Besides, experts say Americans are growing more comfortable with the idea of “gradual” drama — the same sense of patience we apply as we wait more than a year for a new season of Game of Thrones, makes us more willing to battle a slow-moving virtual foe, like climate change, versus an intense and immediate threat, like a zombie or terrorist. “Look at the relatively recent explosion of health trackers, calorie counters, and other self-monitoring devices,” Eddo Stern, game designer and professor of media arts at UCLA, told Salon. “These technologies allow you to track things over time, data that is subtly and slowly developing into a narrative. People are getting used to a longitudinal way of looking at drama.”
This burgeoning category of games — most funded by academics, nonprofits and social think tanks — are known in the industry as “serious” games. They serve a social purpose. And, though their higher purposes may make them sound like TV “after-school specials” masquerading as fun, they’ve already proven their worth. Four years ago, Yale University researchers developed a browser game called Planet Hunters in order to help overwhelmed astronomers. To play, citizen scientists of all ages comb through NASA data in search of irregular star patterns that might indicate the existence of a planet — the human eye is better equipped for this sort of thing than a computer. To date, the game’s enthusiasts have discovered more than 40 potentially life-supporting celestial bodies.
For-profit gaming companies have taken notice and are getting in on the action, turning to current events and social issues to create games. The Italian company Inner Void Interactive is developing That Day We Left, a 3D journey in which the characters are Syrian refugees fleeing their country. It’s only a matter of time before the gaming challenge is navigating melting ice caps and rising seas.
Cash prizes don’t hurt. This summer, a contest sponsored in part by Columbia University’s PoLAR Partnership, evaluated prototype video games with environmental themes. The winner of the $10,000 grand prize — an awareness-raising game called ECO in which renewable resources are the new gold coins, and choices made affect the ecosystem — came from Seattle's Strange Loop Games. It is the company's first foray into this new genre, which owner John Krajewski calls “global survivor games.”
“The current direction within the video game industry is an experience that’s less created for players by a designer with a linear purpose, and much more created by the players,” Krajewski told Salon. “That’s a pretty big shift that’s still in its early stages. Having large-scale simulations greatly affected by a player’s actions adds more fidelity and more richness to the fictional world. Tying that into climate change and ecosystems puts it in a real context.”
There are obstacles. Ecological games require developers to rethink the concept of winning. For so long, the first-person shooter who comes out victorious by taking out other characters has been the tried-and-true model. Despite the success of games like Spore — which features no adversarial opponent, and instead involves nurturing an alien creature from microscopic organism to adult — breaking with this convention is still seen as a big gamble within the industry, one which requires a hefty investment, in terms of research and development.
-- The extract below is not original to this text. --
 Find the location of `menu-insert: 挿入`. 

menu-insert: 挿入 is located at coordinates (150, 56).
Although attitudes are slowly changing, there remains an industry-wide reluctance to take on partisan themes. “Traditionally, developers have been wary of politicizing games, and how that might turn off a customer base,” Skwarek said. “There’s a rumor that programmers who’ve done this on their own have been blacklisted from jobs at bigger companies.”
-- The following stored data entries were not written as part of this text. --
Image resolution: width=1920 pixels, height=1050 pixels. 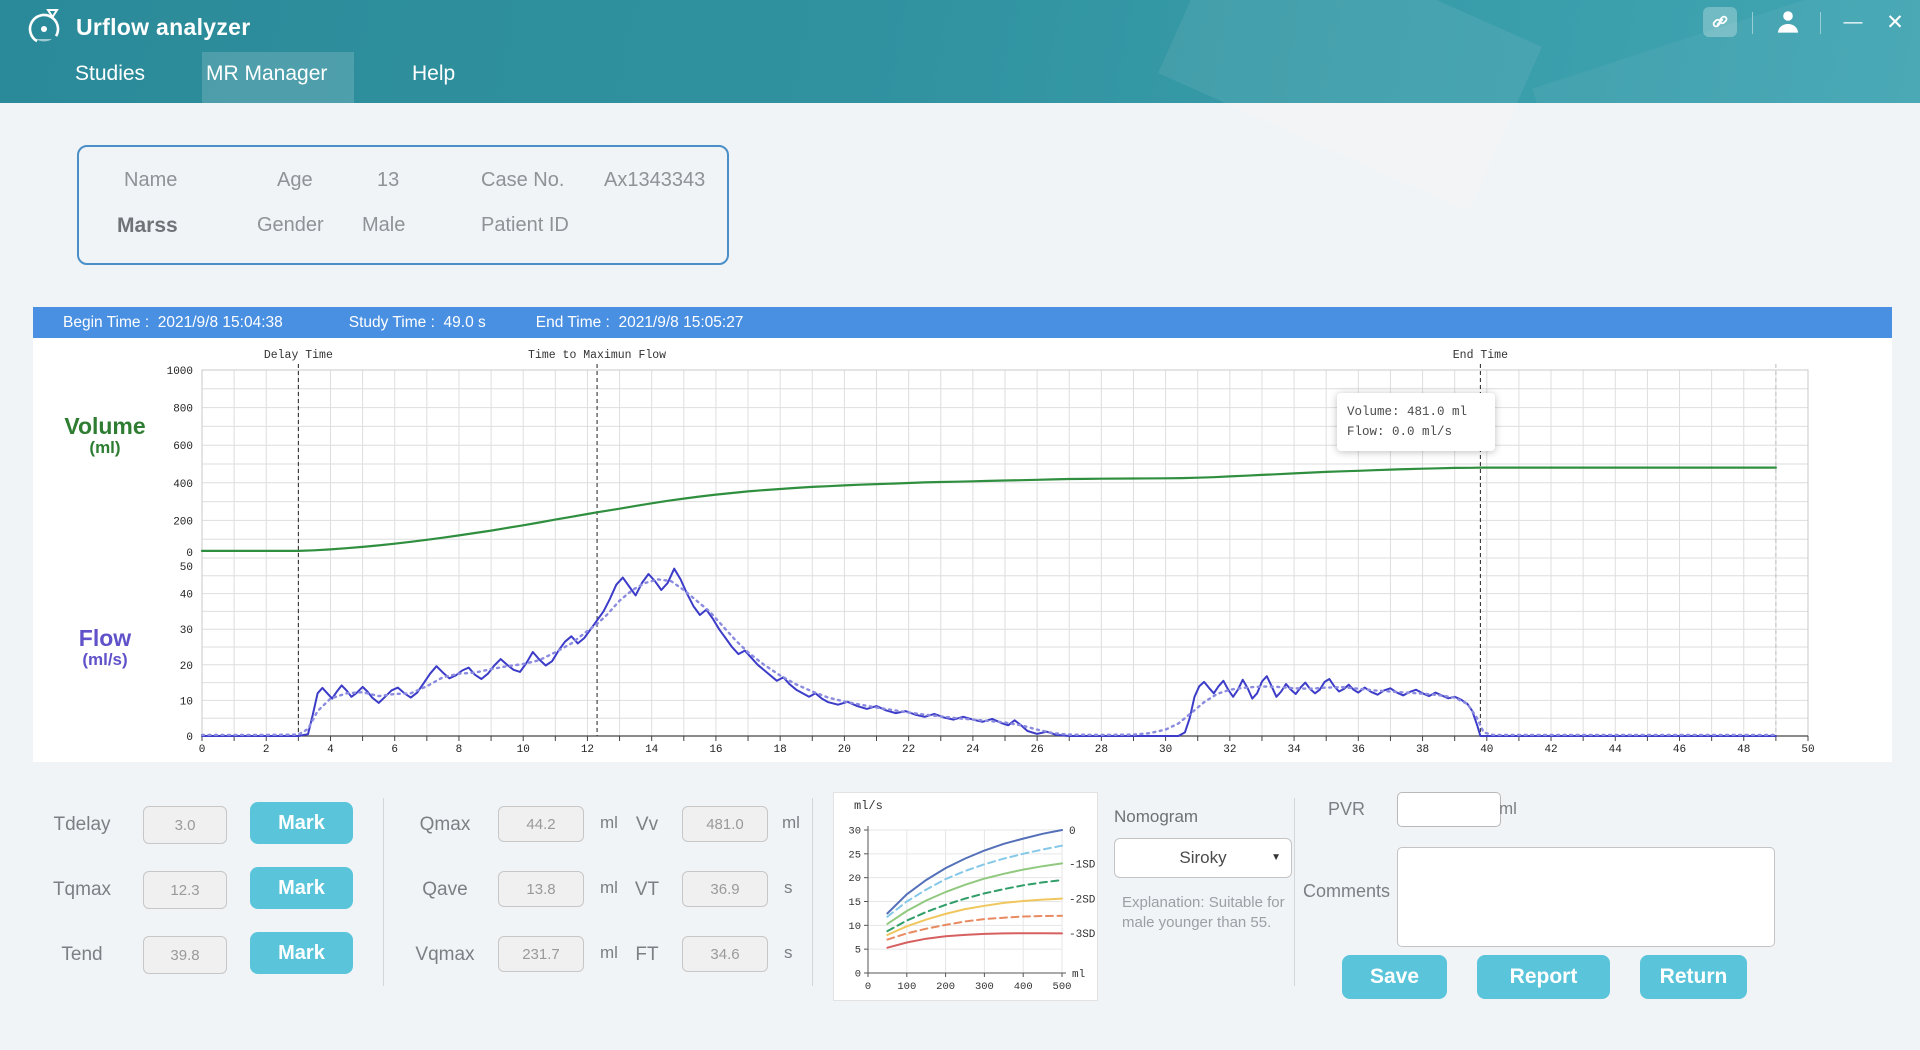 What do you see at coordinates (302, 953) in the screenshot?
I see `tend-mark-button: Mark` at bounding box center [302, 953].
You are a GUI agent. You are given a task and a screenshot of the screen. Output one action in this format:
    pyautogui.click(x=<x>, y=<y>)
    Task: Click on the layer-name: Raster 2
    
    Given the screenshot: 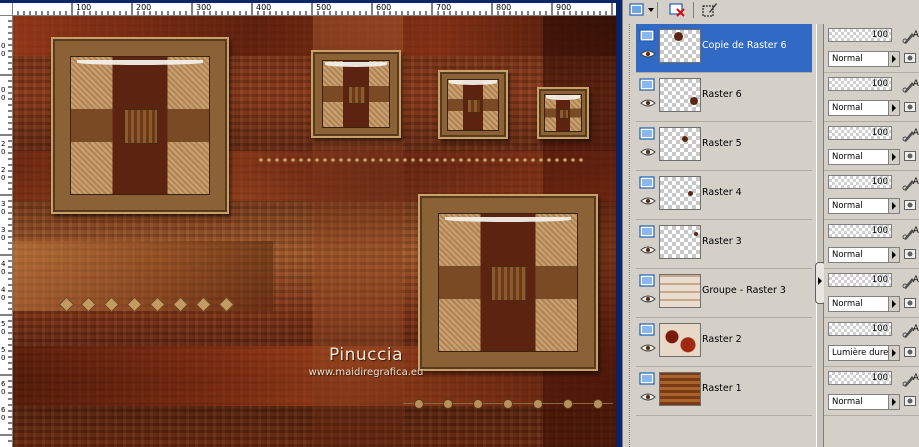 What is the action you would take?
    pyautogui.click(x=722, y=340)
However, the overlords of the gaming industry might soon change their tune, according to some experts, as the gamer demographic is maturing, and so are its tastes. Gone are the days of a gamer subculture comprising pimply high school boys holed up in their parents’ basements, getting kicks from digital explosions. With the advent of mobile platforms, a once solitary, indoor activity is finding new audiences — those attracted to the social potential and location-based plots of games like Pokémon Go. Today, more than 150 million Americans – of every race, age, gender and socioeconomic group – play. Increasingly, this includes people following environmental news and policy.
Still, an eco-friendly agenda may sound strange for an industry with a historically large carbon footprint. A study published last year in the journal Energy Efficiency found that gaming computers — the fastest-growing gaming platform — guzzle $10 billion worth of electricity per year. And sales should double by 2020.
But, as Scott Steinberg, an expert in gaming trends and host of the Discovery Channel’s “Next Up,” told Salon: “It’s a pop culture business. As goes the news, so too goes gaming. Developers are going to cater to the tastes of the public. In a way, this will be a bit of a renaissance — some of the first floppy disc games, like Balance of the Planet, focused on environmental issues. Now we’re coming full circle.”
And this time around, the technology has advanced — maybe even enough to save the world.